→ **WORK TASK A**
Output the stretch of the prison episode recap from "As Hoss Hardacre" through "and stabbed him.".
→ **WORK TASK B**
Extend the prison episode recap past its last sentence.

→ **SOURCE PASSAGE**
╭──

As Hoss Hardacre gave Rusty Trombonz a makeover in the prison barbershop, Rusty told Hoss that his recent multiple stabbings by Dexter Dewey had made him realize he needed protection. In return, he’d give Hoss a share of the dublooms from his train robbery. As Hoss contemplated the things he could buy for his wife, Rusty reminisced about his own wife Stacy. In a flashback, young Rusty sang a love song to Stacy…at which point, Dexter’s grandfather rushed in and stabbed him.

Arman and Wayne were in the showers, practicing their smack talk for the upcoming basketball game. Wayne boasted that, once they win the championship and escape, they’d be scot free due to triple jeopardy: “You can’t be jailed if you’re a basketball champion!”

Ex-Warden Barker was tarring the roof over when Dewey arrived and remarked on the “retarred” roof. Dewey was immediately thrown into the hole for making such an awful pun, and Barker was thrown in as well after discovering that he’d been using human waste instead of tar. In the hole, Dewey told Barker a secret he could use to take down Weaver: Weaver was the one who turned Wayne Bo Casey from an ordinary citizen into a psychotic killer.

Wayne was rifling through Rusty’s cell when Hoss entered. Wayne explained that he was searching for the key to open Rusty’s trunk full of dublooms. Hoss asked Wayne what he would do with Rusty’s treasure, and Wayne explained that he would look up his friend on the outside, Dr. Cotton Fitzsimmons. Wayne launched into an ambitious monologue of his plan to have Dr. Fitzsimmons clone him and make a new Wayne who’d avoid all of his old mistakes. Hoss replied that Wayne didn’t need to clone himself to make a new start; he could do that by himself…without the dublooms.

Superintendent Weaver was going over some figures in his office when Arman Redder came in to talk with him. Weaver warned Arman that he would have no part of Arman’s racism. (“I hate everyone indiscriminately!”) They began arguing and throwing things around, actually breaking the telephone. Furious, Weaver cancelled the basketball tour, then broke Arman’s finger.

Released from the hole, Dewey was all by himself at the prison dance when Rusty approached him. As they danced, Dewey apologized for stabbing Rusty so many times, explaining that he just can’t stand it when old people sing. They made amends to the tune of “Making Love Out of Nothing At All.”

╰──

→ **RECORDED DATA**
╭──

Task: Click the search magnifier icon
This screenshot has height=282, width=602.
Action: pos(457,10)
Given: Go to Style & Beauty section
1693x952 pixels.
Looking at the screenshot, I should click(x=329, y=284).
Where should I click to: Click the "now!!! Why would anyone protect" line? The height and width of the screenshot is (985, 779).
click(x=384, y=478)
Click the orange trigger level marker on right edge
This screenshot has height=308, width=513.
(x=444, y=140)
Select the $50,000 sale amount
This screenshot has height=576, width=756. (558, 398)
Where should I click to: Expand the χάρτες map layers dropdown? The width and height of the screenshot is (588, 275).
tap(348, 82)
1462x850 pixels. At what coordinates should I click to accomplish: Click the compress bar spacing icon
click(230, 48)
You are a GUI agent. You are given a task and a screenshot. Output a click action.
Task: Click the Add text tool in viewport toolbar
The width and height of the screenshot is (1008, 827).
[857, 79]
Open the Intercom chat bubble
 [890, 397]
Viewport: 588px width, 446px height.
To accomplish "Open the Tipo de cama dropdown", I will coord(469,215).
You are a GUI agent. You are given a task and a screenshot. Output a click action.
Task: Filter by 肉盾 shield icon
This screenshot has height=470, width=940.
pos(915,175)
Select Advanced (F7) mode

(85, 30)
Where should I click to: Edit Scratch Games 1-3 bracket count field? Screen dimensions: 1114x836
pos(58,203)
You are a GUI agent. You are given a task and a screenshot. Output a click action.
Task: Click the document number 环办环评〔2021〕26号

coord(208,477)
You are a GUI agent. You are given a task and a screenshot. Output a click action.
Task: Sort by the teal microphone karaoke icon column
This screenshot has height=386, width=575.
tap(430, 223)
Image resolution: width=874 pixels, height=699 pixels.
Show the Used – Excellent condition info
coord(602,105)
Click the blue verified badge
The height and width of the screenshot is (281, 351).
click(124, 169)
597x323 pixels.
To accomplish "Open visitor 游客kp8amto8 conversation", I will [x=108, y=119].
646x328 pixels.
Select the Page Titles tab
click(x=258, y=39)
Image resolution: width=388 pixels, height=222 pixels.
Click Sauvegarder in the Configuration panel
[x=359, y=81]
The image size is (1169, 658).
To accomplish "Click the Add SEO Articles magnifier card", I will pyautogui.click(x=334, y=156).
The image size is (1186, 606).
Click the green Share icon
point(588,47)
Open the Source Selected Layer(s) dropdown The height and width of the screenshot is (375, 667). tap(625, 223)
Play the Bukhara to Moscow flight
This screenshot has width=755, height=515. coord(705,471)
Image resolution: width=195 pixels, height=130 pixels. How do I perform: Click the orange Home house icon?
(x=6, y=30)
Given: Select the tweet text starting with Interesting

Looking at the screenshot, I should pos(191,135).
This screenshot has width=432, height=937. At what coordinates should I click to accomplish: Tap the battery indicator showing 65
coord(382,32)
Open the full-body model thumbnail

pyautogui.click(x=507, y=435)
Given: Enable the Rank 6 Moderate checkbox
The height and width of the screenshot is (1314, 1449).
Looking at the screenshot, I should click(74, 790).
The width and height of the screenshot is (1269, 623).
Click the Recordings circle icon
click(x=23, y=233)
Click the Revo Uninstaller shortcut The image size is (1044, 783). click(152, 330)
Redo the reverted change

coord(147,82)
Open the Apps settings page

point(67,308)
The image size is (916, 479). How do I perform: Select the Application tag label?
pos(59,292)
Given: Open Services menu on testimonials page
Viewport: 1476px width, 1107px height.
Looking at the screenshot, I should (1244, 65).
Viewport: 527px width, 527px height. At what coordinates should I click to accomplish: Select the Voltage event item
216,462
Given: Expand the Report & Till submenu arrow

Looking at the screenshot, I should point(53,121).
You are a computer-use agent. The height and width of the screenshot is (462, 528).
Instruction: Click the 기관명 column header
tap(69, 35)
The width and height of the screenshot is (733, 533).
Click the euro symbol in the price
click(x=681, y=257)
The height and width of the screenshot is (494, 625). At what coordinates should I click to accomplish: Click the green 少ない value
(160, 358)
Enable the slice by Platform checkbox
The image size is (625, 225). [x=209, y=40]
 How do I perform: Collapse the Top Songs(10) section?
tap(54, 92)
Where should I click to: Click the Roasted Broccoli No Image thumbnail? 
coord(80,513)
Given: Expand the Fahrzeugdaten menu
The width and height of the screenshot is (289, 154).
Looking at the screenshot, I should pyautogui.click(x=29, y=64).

╰──

→ **ANSWER SECTION A**
As Hoss Hardacre gave Rusty Trombonz a makeover in the prison barbershop, Rusty told Hoss that his recent multiple stabbings by Dexter Dewey had made him realize he needed protection. In return, he’d give Hoss a share of the dublooms from his train robbery. As Hoss contemplated the things he could buy for his wife, Rusty reminisced about his own wife Stacy. In a flashback, young Rusty sang a love song to Stacy…at which point, Dexter’s grandfather rushed in and stabbed him.

→ **ANSWER SECTION B**
Ex-Warden Barker was cleaning up the officers’ lounge when Hoss came in. Appalled to see his former boss reduced to this, Hoss told Barker to stand up to Weaver…then reluctantly informed him that Weaver had revoked Barker’s not-being-beaten privileges. When Barker protested that Weaver was so much bigger and stronger than him, Hoss reminded him of the time the midget inmate Pepe Lopez killed a 6’8” opponent. Hoss then began spraying Barker with mace to build him up into a man.

Arman was in the library, consulting medical books to treat his broken finger. When he made an anti-Semitic remark about the medical establishment, Dewey indignantly called him on it.

ARMAN: “Why? What have the Jews ever done for you?”
DEWEY: “They gave birth to me.”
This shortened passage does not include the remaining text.